Initial results from a phase 3 clinical study of terlipressin showed that the therapy met its primary endpoint of “verified” hepatorenal syndrome type 1 reversal, according to a press release from Mallinckrodt.
“The initial results from the phase 3 CONFIRM study are very encouraging in that they demonstrate terlipressin reversed the course of [hepatorenal syndrome type 1 (HRS-1)] as measured by improvement in renal function, avoidance of dialysis and short-term survival,” Arun Sanyal, MD, from the Virginia Commonwealth University, said in the release. “We anticipate the complete results will continue to help inform the effectiveness and safety profile of terlipressin in this patient population with urgent unmet medical needs.”
Terlipressin is an analogue of vasopressin that is selective for V1 receptors under investigation for HRS-1.
The randomized control study comprised 300 patients with HRS-1, cirrhosis and ascites, and rapidly worsening renal function with no response to diuretics or albumin.
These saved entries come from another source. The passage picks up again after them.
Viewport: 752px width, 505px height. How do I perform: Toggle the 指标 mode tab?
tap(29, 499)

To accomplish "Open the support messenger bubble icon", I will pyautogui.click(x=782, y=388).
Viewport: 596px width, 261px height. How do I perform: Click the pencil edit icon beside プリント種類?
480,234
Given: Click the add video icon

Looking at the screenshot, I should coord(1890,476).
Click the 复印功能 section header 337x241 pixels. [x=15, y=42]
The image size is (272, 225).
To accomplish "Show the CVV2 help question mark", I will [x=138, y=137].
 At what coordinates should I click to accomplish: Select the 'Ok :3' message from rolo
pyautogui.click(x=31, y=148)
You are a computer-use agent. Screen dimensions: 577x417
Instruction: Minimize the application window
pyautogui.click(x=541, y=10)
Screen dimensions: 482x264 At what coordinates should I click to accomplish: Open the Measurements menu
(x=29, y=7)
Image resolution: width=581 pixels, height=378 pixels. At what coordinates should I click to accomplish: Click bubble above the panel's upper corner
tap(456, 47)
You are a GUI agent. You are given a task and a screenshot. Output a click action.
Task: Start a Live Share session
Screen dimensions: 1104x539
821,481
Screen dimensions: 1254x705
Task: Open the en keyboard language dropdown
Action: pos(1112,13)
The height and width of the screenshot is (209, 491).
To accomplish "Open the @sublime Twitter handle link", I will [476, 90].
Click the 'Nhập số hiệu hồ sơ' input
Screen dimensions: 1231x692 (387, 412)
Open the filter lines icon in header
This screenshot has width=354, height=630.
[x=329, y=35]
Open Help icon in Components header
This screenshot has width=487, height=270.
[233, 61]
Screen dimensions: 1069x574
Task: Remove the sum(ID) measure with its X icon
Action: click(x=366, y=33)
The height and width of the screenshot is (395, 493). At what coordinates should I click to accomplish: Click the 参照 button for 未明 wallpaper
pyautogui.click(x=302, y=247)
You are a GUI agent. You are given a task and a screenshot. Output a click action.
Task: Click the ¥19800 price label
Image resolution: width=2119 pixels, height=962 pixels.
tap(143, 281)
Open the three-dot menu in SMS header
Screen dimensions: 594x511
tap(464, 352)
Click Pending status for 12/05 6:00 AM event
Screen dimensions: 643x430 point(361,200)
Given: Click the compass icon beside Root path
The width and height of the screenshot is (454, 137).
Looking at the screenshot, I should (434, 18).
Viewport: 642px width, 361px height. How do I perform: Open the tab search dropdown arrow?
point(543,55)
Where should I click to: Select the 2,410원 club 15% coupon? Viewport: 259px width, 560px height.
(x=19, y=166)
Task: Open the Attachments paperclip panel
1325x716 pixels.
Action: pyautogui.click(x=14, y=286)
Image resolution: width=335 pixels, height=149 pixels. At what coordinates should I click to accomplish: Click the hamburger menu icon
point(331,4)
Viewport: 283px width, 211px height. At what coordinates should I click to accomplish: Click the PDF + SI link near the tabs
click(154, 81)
Patients demonstrated all endpoints for HRS reversal (P = .012).
“At Mallinckrodt, we are committed to advancing therapies that treat underserved patients with severe and critical conditions, including patients with this devastating condition,” Steven Romano, MD, executive vice president and chief scientific officer at Mallinckrodt, said in the release. “The CONFIRM trial will support regulatory submissions of terlipressin as a treatment for HRS-1 in the U.S. and Canada, and we look forward to sharing full results soon.”
The company plans to submit a new drug application to the FDA in early 2020.